Soy una chica de ciudad y tengo un contacto ambivalente con la naturaleza. Pandemia de por medio decidimos pasar las vacaciones en una quinta a unos 80 km. de la ciudad. Esta vez no viajaríamos, como hacemos cada año, y no recogería material sobre viajes para escribir notas.  Para mí las vacaciones siempre fueron cosa seria, todo un trabajo, pero esta vez la idea era descansar sin tentaciones, sin salir a hacer paseos interminables ni armar agendas con decenas de lugares para visitar. 

Unos días antes, mientras el calor calcinaba mi departamento, a pura neurosis citadina separé diez libros que tenía pendientes, un verdadero acto de fe. De los diez libros leí una novela corta y espeluznante de Mathew Weiner -el autor de la serie Mad Men-, un librito diminuto con muchas ilustraciones en el que Paul Auster cuenta la historia de su máquina de escribir,  y el hermoso y recomendable libro de columnas de Juan Forn que se llama Yo recordaré por ustedes.  

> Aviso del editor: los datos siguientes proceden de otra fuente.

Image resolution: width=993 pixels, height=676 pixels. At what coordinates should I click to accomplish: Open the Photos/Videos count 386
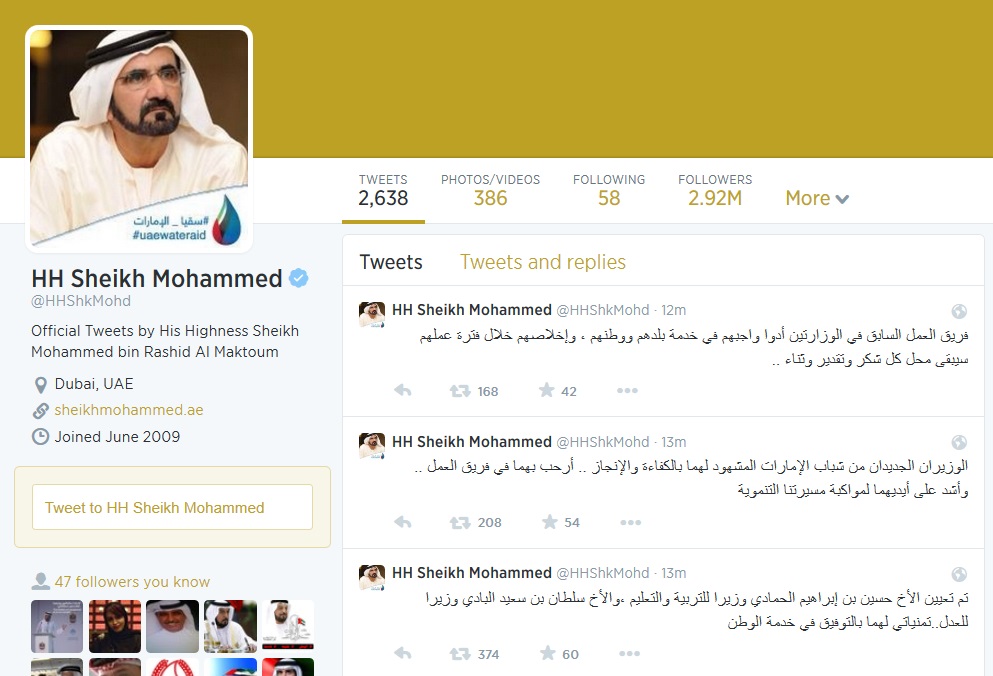[x=490, y=190]
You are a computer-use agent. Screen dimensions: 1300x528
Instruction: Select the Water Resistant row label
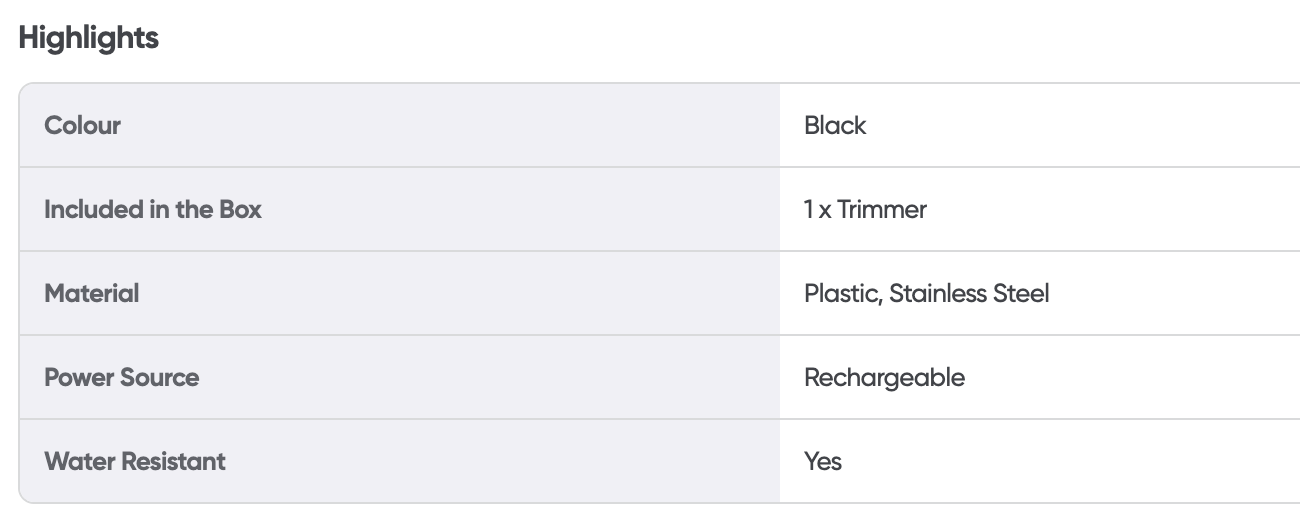(x=135, y=462)
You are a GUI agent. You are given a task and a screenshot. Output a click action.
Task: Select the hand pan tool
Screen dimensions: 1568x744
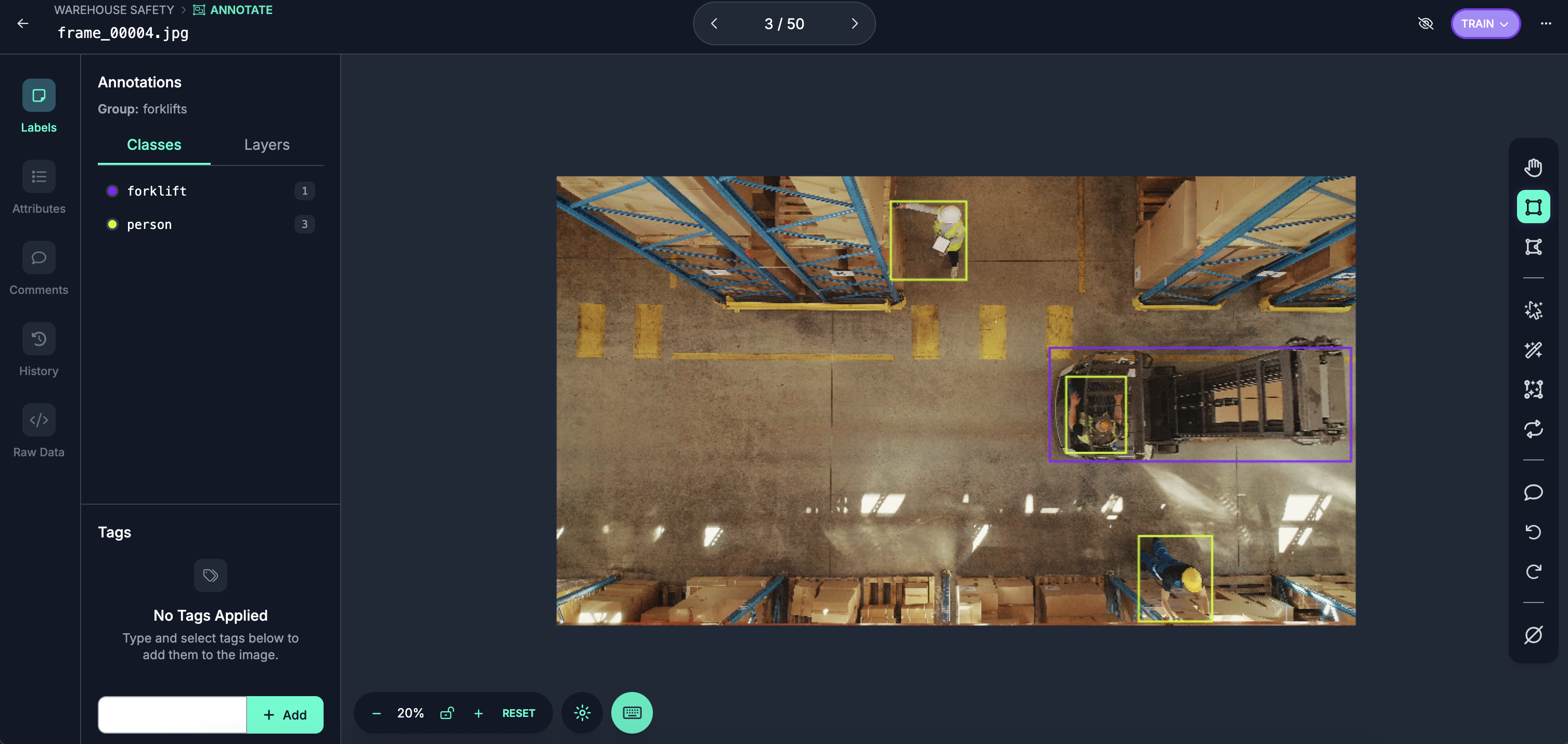click(x=1533, y=168)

Es decir, que de los diez libros sólo llegué a leer tres, uno de ellos no más largo que un artículo de revista. Tampoco se cumplió mi proyecto de recuperar tantas noches de insomnio ciudadano con largas siestas, apenas pude cabecear o dormitar unos minutos entre  renglón y renglón.

La primera semana sí logré una desintoxicación tecnológica espontánea: dejé el hábito de chequear el celular, prender la computadora, mirar televisión y encender la radio a cada rato. Me despertaba tranquila, miraba los árboles, chequeaba cada tanto el celular y me daba cuenta de lo mal que vivimos en las ciudades, de la neurosis, de la falta de contacto con la naturaleza, de la toxicidad de la conexión permanente.  “La verdadera vida está en otra parte”, me repetía, y empecé a hacer planes para dejar la ciudad. 

Pero a esta mirada idílica se contraponía la otra, ¿cuánto podemos lidiar los porteños con la naturaleza? A la hora de empacar no faltaron el protector solar, repelente para mosquitos, un poderoso insecticida, todos artículos que garantizan una  barrera de protección contra tanta naturaleza desatada.  

El primer día todo era maravilloso: los árboles que se balanceaban en el jardín, la brisa, el agua, las reposeras, el sillón, el libro. Hasta que aparecieron las hormigas y se convirtieron en obsesión, una lucha sin cuartel en la que atacamos con insecticidas, vinagre, agua hirviendo -como en las invasiones inglesas- que por supuesto terminaron ganando ellas,  obligándonos a guardar las facturas en la heladera. Detrás de las hormigas vinieron moscas, cascarudos, avispitas, arañitas (todo en diminutivo porque eran pequeñas y hasta casi domesticables), insectos que forman parte de esa naturaleza que venimos a buscar y que combatimos tenazmente con tabletas, aerosoles y a golpes de toallón.

Porque los que venimos de la ciudad nos envalentonamos con vecinos, comerciantes, funcionarios, pero a la hora de confrontar fuera de la especie humana, cualquier insecto o pequeña alimaña es capaz de vencernos.  La naturaleza, aún domesticada, pone en evidencia nuestra íntima cobardía. Entonces llega la hora de mirar a las hormigas de frente, amigarnos con ese pedacito de tierra, relajar la vista en el verde, ver esa gracia que adquiere el cuerpo cuando se mueve bajo el agua,  y entonces sí, cuando no lo esperábamos y a pesar de nosotros mismos, nos relajamos y confirmamos: la verdadera vida siempre está en otra parte.